MaplePrimes Activity


These are replies submitted by Joseph Poveromo

@C_R 

Thank you, for addressing my equation, namely,  int(f(x)*y'(x),x) = [int(f(x)*sqrt(y(x)),x]^(-2/3).  Next, if there is a direct email where I can send the actual worksheet, as I was unable to paste the actual Maplesoft work sheet onto this reply.  Such an email would clarify what follows a great deal.  Nevertheless, I will do my best.

The burning question is how did Maplesoft solve it.  For this, I first went to 'with(DEtools)' on Maplesoft, which responded firstly, by saying that the equation had to put into the form y= G(x,y'(x)) and then, utilize the method of 'patterns'. When applying 'dsolve' to the equation the following implicit solution results,

                          (3/4)*y(x)^(4/3) + int{(2*y(x)^(5/6))/(3*([int(f(b)*sqrt(y(x)),b->x)]^(5/3))) +_C1=0

My interpretation of this equation is the following,

                                        y(x)=2*(sqrt(6)/9)*{2*[int(f(x),x))]^(-5/3),x]^(-5/3) -3*C1}^(3/4)

Again, if the steps between, the equation and the implicit solution can be filled in, I would be most grateful.

The Best,

Joe Poveromo

 

@Mariusz Iwaniuk  You are correct.  Thanks for pointing that out. The equation should read,

int[y'(x)*(x^2)/[(x^2)-1,x] = (int[sqrt(y(x))])^(-2/3)

•••

◆ What to do ◆
**a)** Using the MaplePrimes replies, write out the part starting with "These are replies" and going on through "do my best.", changing "email" to "message".
**b)** Based on the MaplePrimes replies, say whether each statement holds, answering yes or no and quoting the words that decide it: (i) Poveromo could not paste the Maplesoft worksheet into his reply; (ii) 'with(DEtools)' said the equation had to be put into the form y= G(x,y'(x)); (iii) Poveromo told Mariusz Iwaniuk that he was mistaken.

◆ Data shown ◆
•••

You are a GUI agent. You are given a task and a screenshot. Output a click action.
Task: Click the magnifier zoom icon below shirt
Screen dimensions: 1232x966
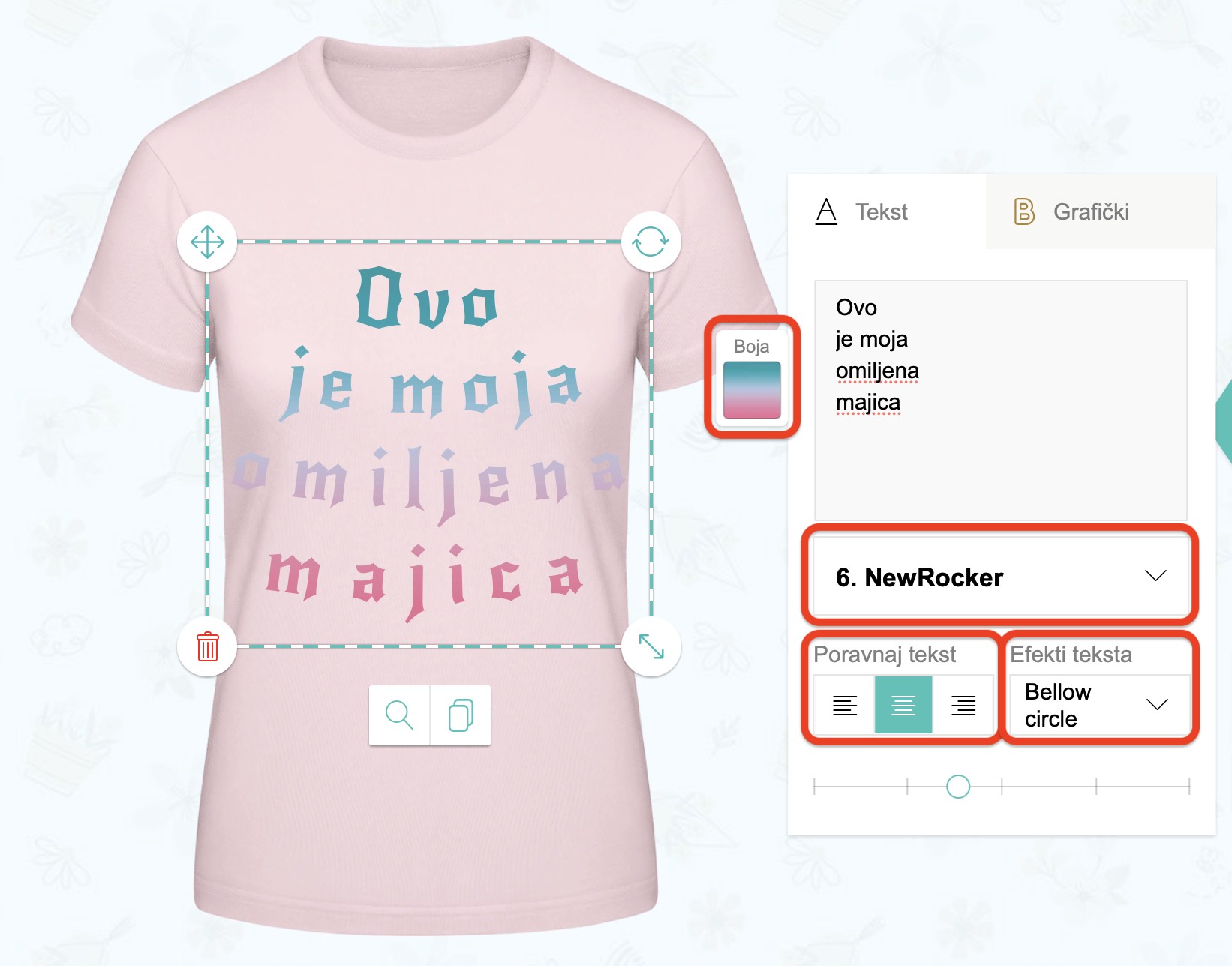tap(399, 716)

•••

◆ Answers for the exercise ◆
**a)**
These are replies submitted by Joseph Poveromo

@C_R 

Thank you, for addressing my equation, namely,  int(f(x)*y'(x),x) = [int(f(x)*sqrt(y(x)),x]^(-2/3).  Next, if there is a direct message where I can send the actual worksheet, as I was unable to paste the actual Maplesoft work sheet onto this reply.  Such an message would clarify what follows a great deal.  Nevertheless, I will do my best.

**b)**
(i) Yes: "I was unable to paste the actual Maplesoft work sheet onto this reply"
(ii) Yes: "the equation had to put into the form y= G(x,y'(x))"
(iii) No: "You are correct."